Galatasaray 1-0 önde. Rakip 10 kişi.. Maçı dengeli rahat rahat oynamak dururken, takımı adeta 10 kişiye düşürmenin ne anlamı var.. Ki Sneijder hiç koşmadığı için zaten 10 kişisin..
Eğer sakin düşünebilsen, Melo çıktığında Hakan Balta hamlesini yapardın, tek kanattan, soldan tek başına gelen Gökhan'la bile çöken savunmanı toparlamak için.. Hakan Balta'yı sol beke alır, Telles'i onun önüne sürer, Bruma'dan hayal ettiğin kontra, hızlı kanat ataklarını Telles'e çok daha iyi yaptırırken, Hakan Balta ile sol kanadı da güvence altına alırdın..
Çok mu karmaşık geldi bu sana?. O zaman Hakan Balta'yı Melo'nun yerine, ön liberoya koyar, 10 kişilik Beşiktaş önünde salkım salkım dökülen savunmanı toparlardın hiç değilse..
Bu şans sana bir daha geldi..
Maçın başından beri takımı 10 kişi, Telles'i tek başına oynatan, geri gelme diye bir adeti olmadığı için, Telles ileri çıktığı anda, savunmanın solunun boş kalmasına sebep olan Sneijder sakatlandı. Kendiliğinden çıktı. Bir kez daha Hakan Balta hamlesi yapabilirdin. Yapmadın..
İlerde tehlikeli ve topa basan Pandev'i alarak Beşiktaş'ın bunaltan baskılarında takımına nefes alma fırsatı tanıyabilirdin. Yapmadın.

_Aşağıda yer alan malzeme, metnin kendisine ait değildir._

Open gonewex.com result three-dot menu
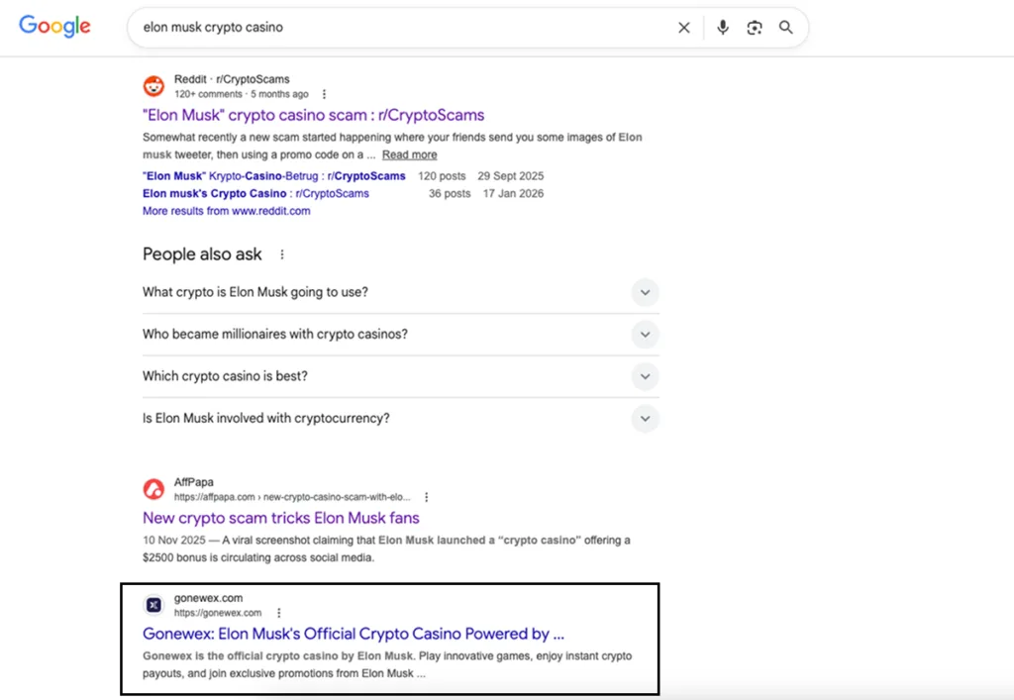pyautogui.click(x=279, y=613)
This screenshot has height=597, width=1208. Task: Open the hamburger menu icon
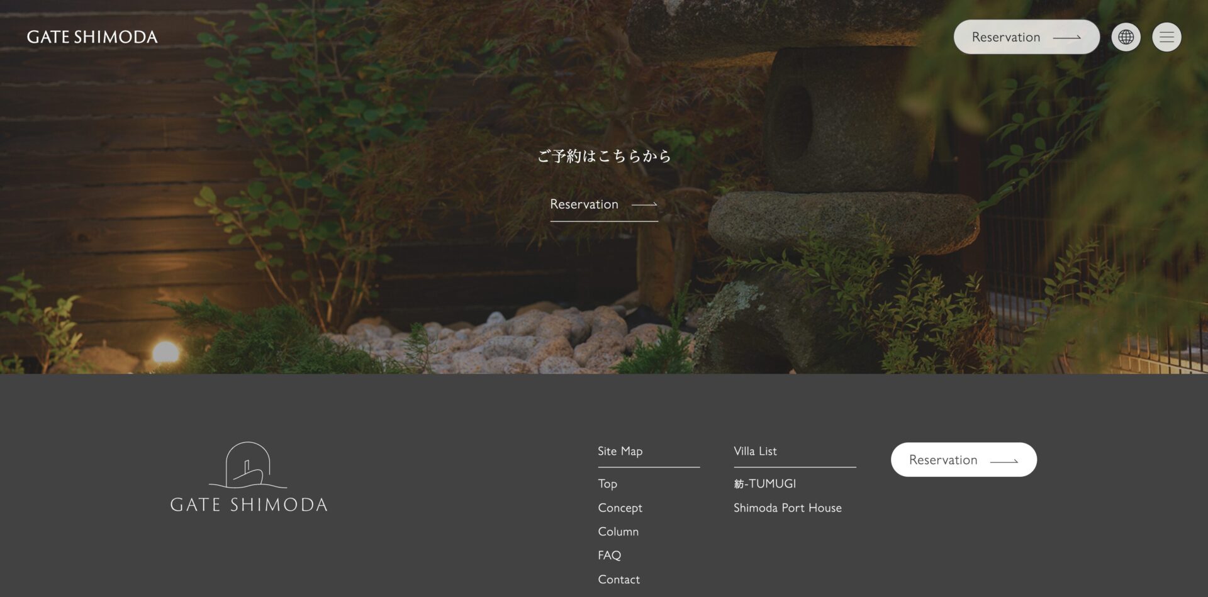pyautogui.click(x=1166, y=37)
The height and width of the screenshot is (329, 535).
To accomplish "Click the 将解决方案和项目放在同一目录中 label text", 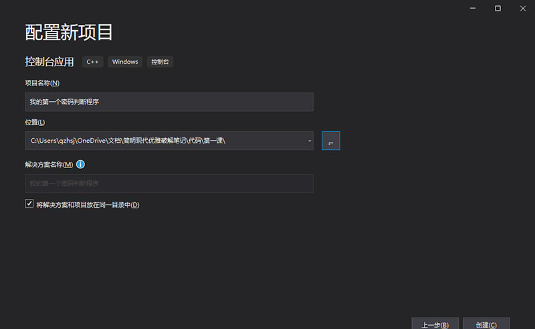I will 88,204.
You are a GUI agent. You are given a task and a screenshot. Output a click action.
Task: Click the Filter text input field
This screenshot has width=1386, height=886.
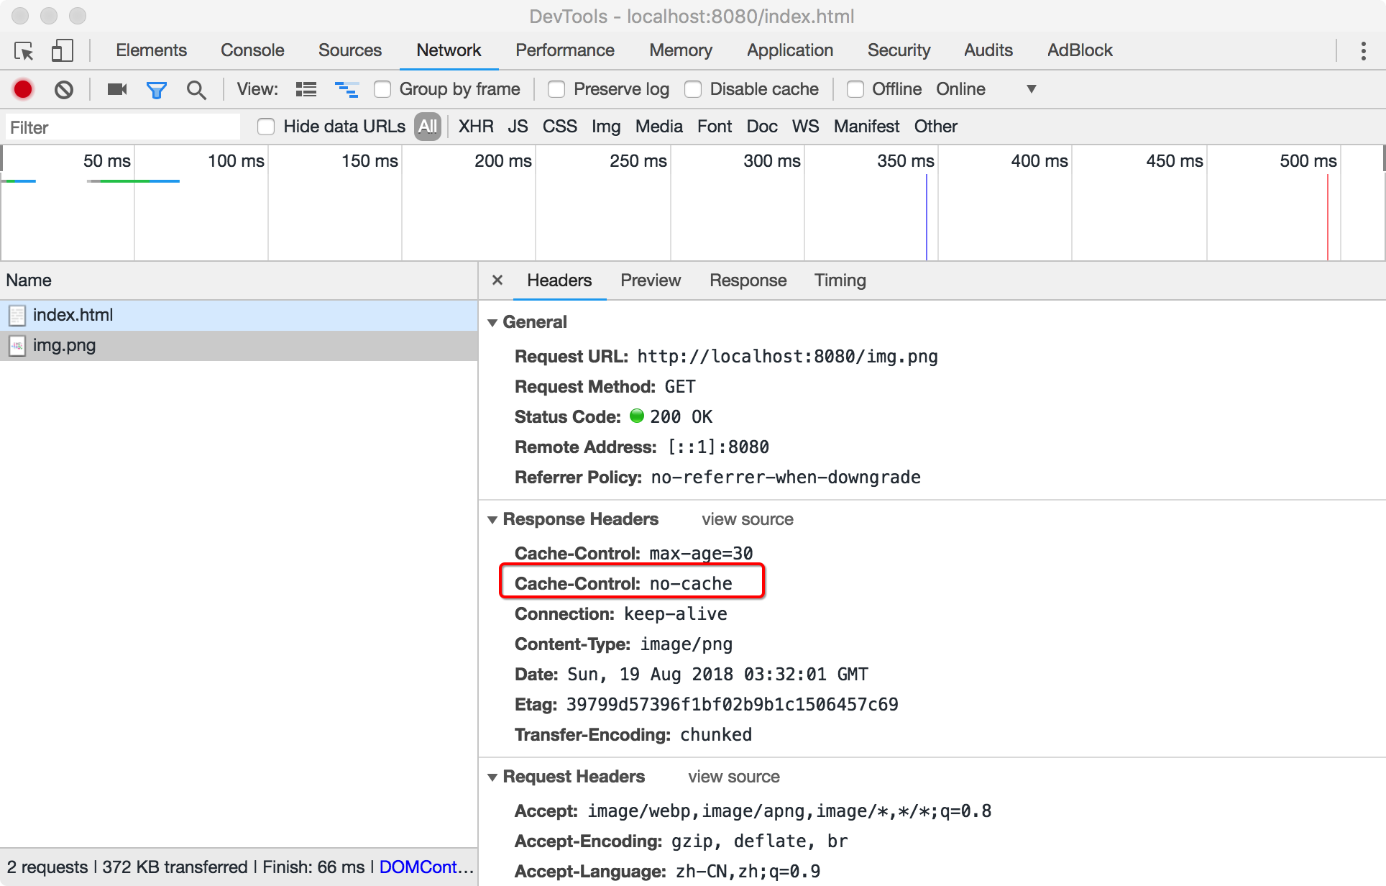pos(122,127)
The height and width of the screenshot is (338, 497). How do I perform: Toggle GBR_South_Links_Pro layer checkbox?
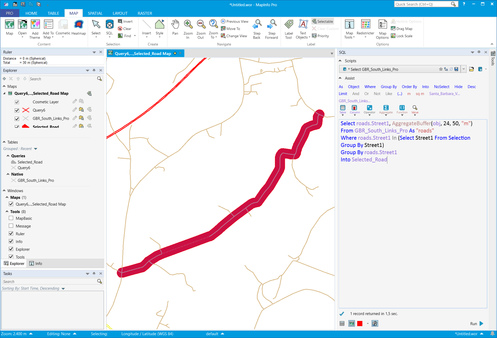tap(17, 119)
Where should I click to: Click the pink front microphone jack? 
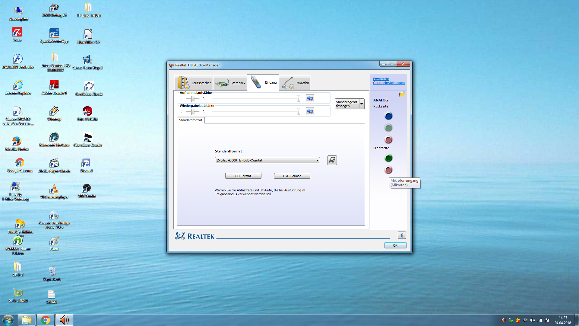(x=388, y=170)
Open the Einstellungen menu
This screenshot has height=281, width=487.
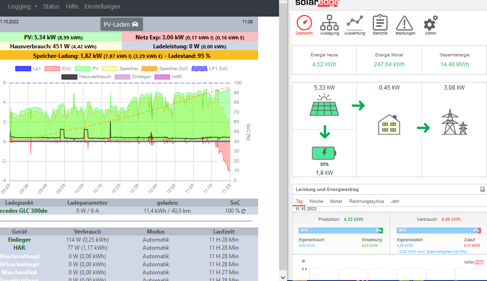point(102,7)
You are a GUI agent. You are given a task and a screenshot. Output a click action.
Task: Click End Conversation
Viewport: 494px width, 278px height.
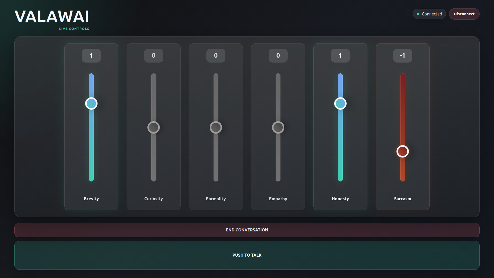(247, 230)
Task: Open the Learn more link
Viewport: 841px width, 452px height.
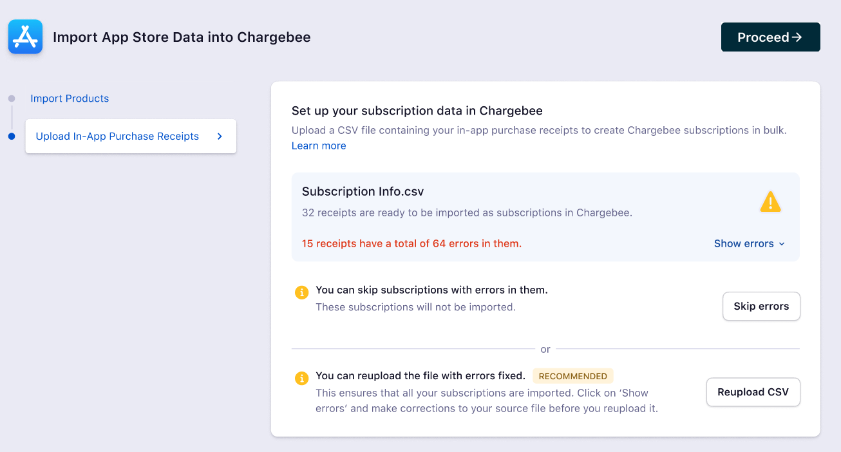Action: coord(319,146)

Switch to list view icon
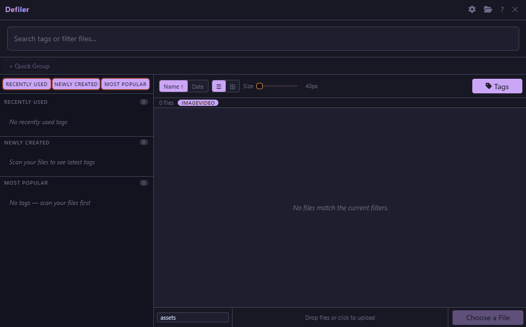pos(219,87)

Bruma'dan ders almamış gibi, takıma bir Bruma daha ekledin..
Olcan!. Bir kez daha sormak isterim..
Ne bekliyordun Olcan'dan?.
Allahtan karşında, ilk devredeki o çok yanlış, çok korkak, çok pasif oyunun cezasını kesmeyen Biliç vardı..
Sen yaptığın tüm değişikliklerle Galatasaray'ı geriye götürürken, intihar yolunda seni yalnız bırakmayan Biliç..
Takımın 1-0 mağlup.. Demba Ba iyi değil, değil ama, giderek azalan dakikalarda gene de "Gol umudu" vasfını koruyor. Cenk Tosun'u Demba Ba ile birlikte oynatmak fazla riskli geldi diyelim.. (Takım zaten mağlup, ne riski derler ya, geçelim.) Cenk Tosun hamlesini kabul edelim.. Ama Sosa ve Olcay Şahan gibi oyunda oldukları her an rakip için tehlikeli iki silahı dışarı almak ne oluyor hocam?.
İsmail Köybaşı mı, Sosa mı, ille de gol atmanın gerektiği son on dakikada..
Hele o top sürmenin ve adam eksiltmenin çok zor olduğu zeminde, başka özelliği olmayan Kerim'i, Olcay Şahan gibi her anı tehlike bir adamın yerine almak?.
Pes ki pes!..
Derbisi bu, sahası o olan ligi varın hesap edin?.